__TEXTE RETENU__
■ ■ ■ ■ ■

Victorien Robert : le questionnement de la réussite comme moteur créatif
À l’occasion de la mise en maquette d’un ensemble de textes de science-fiction, pour les Mardis Midi, nous avons rencontré Victorien Robert, jeune metteur en scène âgé de 34 ans.
Jeune diplômé de Sciences Po Bordeaux, alors qu’il marche sur un chemin confortable et socialement prometteur, Victorien Robert tourne soudainement le dos à cette réussite promise pour se diriger vers le théâtre : « C’est venu à moi comme une échappatoire : je ne désirais pas mener la vie normale que la société m’offrait. Il y avait peut-être aussi l’envie d’être aimé, qui sied si bien à tous les comédiens. On apprend heureusement à canaliser avec le temps. »
La réussite : une notion éphémère
Cette canalisation passe par les cours de Blanche Salant à l’Atelier international de Théâtre, puis par les ateliers du Sudden de Raymond Acquaviva, tout en travaillant avec l’école Charles Dullin. Il pratique comme comédien pendant quelques années, avant que l’envie ne le prenne de mettre en scène : « Je voulais essayer : j’aime avoir la maîtrise d’ouvrage, peut-être en raison d’un rapport souvent conflictuel avec l’autorité, qui fait que je ne sais pas toujours comment me positionner. Je me suis dit : je tente ça et après, j’arrête, c’est trop dur, trop précaire. » À cette époque, il n’a pas le statut intermittent.

■ ■ ■ ■ ■

__DONNÉES FOURNIES__
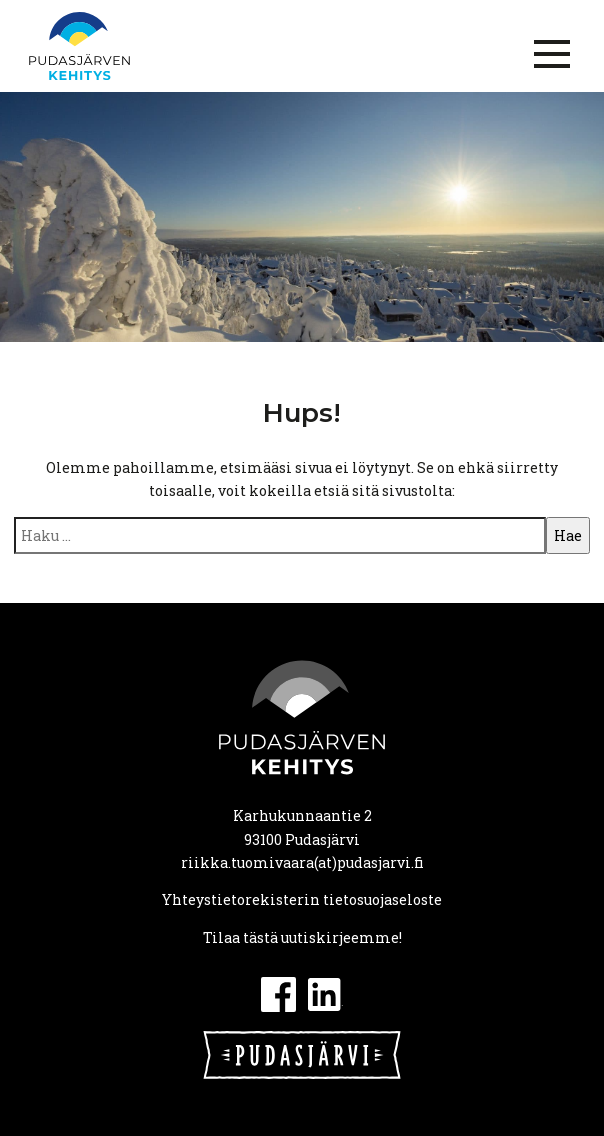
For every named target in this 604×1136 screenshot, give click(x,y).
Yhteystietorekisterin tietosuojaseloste (302, 899)
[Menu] (552, 54)
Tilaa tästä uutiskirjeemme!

■ ■ ■ ■ ■

__OBJECTIFS__
[1] Mettez à jour le portrait de Victorien Robert en recopiant tout le passage, de « Victorien Robert : le » jusqu'à « âgé de 34 ans. », et en y remplaçant « science-fiction » par « fantasy ».
[2] Prolongez le portrait de Victorien Robert au-delà de sa dernière phrase.

__RÉPONSES PAR TÂCHE__
[1]
Victorien Robert : le questionnement de la réussite comme moteur créatif
À l’occasion de la mise en maquette d’un ensemble de textes de fantasy, pour les Mardis Midi, nous avons rencontré Victorien Robert, jeune metteur en scène âgé de 34 ans.

[2]
Il découvre un texte intéressant et drôle : Italienne Scène de Jean-François Sivadier. Le présentant au concours Jeunes metteurs en scène du Théâtre 13 en 2011, son spectacle remporte le Prix du Public, la Mention Spéciale du Jury et le Prix du Théâtre de l’Opprimé. L’aventure est belle, quoique trompeuse : « Italienne Scène fut la voie royale puisque nous sommes arrivés en finale et que nous avons fait plusieurs dates, parfois dans des salles de 250 places. » Toutefois, il reconnaît dans cette réussite l’illusion d’une facilité que ses projets ultérieurs ont tôt fait de briser : il faut se battre pour s’imposer ; la réussite est une notion éphémère.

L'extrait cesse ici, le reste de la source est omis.